American filmmaker and playwright

Aleshea Harris is an American playwright, filmmaker, and screenwriter. Her play Is God Is won the American Playwriting Foundation's Relentless Award in 2016 and was adapted into a film—which she directed—in 2026. In 2023, her play On Sugarland was a finalist for the Pulitzer Prize for Drama.

Her work has been commissioned for the Denver Center for the Performing Arts. Her plays have toured in France and in Belgium and have been presented at Playfest at the Orlando Shakespeare Theater, the Edinburgh Festival Fringe, the Harriet Tubman Center for Social Justice, California Institute of the Arts, VOXfest at Dartmouth College in New Hampshire, and the Comédie de Saint-Étienne-National Drama Center in France.

==Early life==
Harris was born in Germany and raised as a U.S. Army child. She spent her youth in many places, including Germany and in the South, notably Mississippi. She was born to an African-American father and Trinidad-born mother.

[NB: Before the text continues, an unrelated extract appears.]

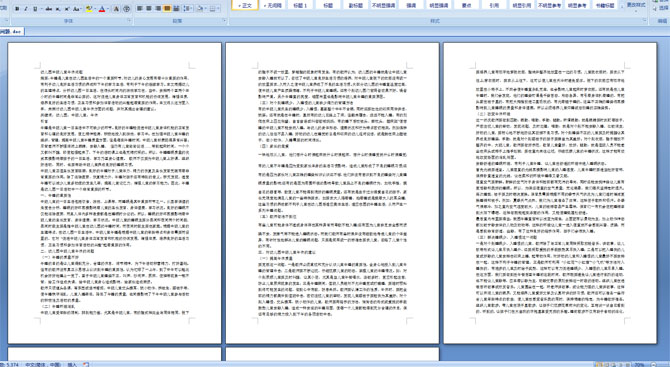The height and width of the screenshot is (367, 670).
Task: Apply subscript formatting
Action: [x=58, y=9]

Harris is a CalArts alumna. She was a part of CalArts' student organization, a collective that collaborated with the American Conservatory Theater in San Francisco and with the African-American Shakespeare Company, with three plays and two staged readings.

==Career==
Harris's work appeared in the anthology The BreakBeat Poets: New American Poetry in the Age of Hip-Hop, published in 2015.

In 2016 she directed her ritual play What to Send Up When it Goes Down at Occidental College in Los Angeles. What to Send Up When it Goes Down incorporates song, language (spoken word), and audience participation to honor black bodies and lives. It is described as a play/pageant/ritual about the death of black people due to racial violence.

In 2018, What to Send Up When It Goes Down was produced off-Broadway by The Movement Theatre Company in a Drama Desk-nominated, extended production. That production later traveled to the American Repertory Theatre in Cambridge, Woolly Mammoth Theatre Company in Washington D.C., The Public Theater in New York for the Under the Radar Festival, and at Playwrights Horizons and Brooklyn Academy of Music in New York.

In 2018, Is God Is, written by Harris and directed by Taibi Magar, premiered at Soho Rep in New York City and ran from February 6 to March 11. Is God Is received 3 Obie Awards for Playwriting, Directing, and Performance. The play won the American Playwriting Foundation's Relentless Award in 2016.

Her play On Sugarland was produced by the New York Theatre Workshop in 2022, directed by Whitney White and choreographed by Raja Feather Kelly. It was a finalist for the 2023 Pulitzer Prize for Drama.

A film adaptation of Is God Is, written, produced and directed by Harris for distribution by Orion Pictures, began filming in 2024 and was released in 2026 to critical acclaim.

== Awards ==
In addition to the Relentless Award in 2016, Harris has been a two-time finalist for the Susan Smith Blackburn Prize and a two-time MacDowell Fellow.

In 2019, Harris received the Helen Merrill Award for playwriting.

In 2020, Harris was awarded one of the eight Windham-Campbell Literature Prizes.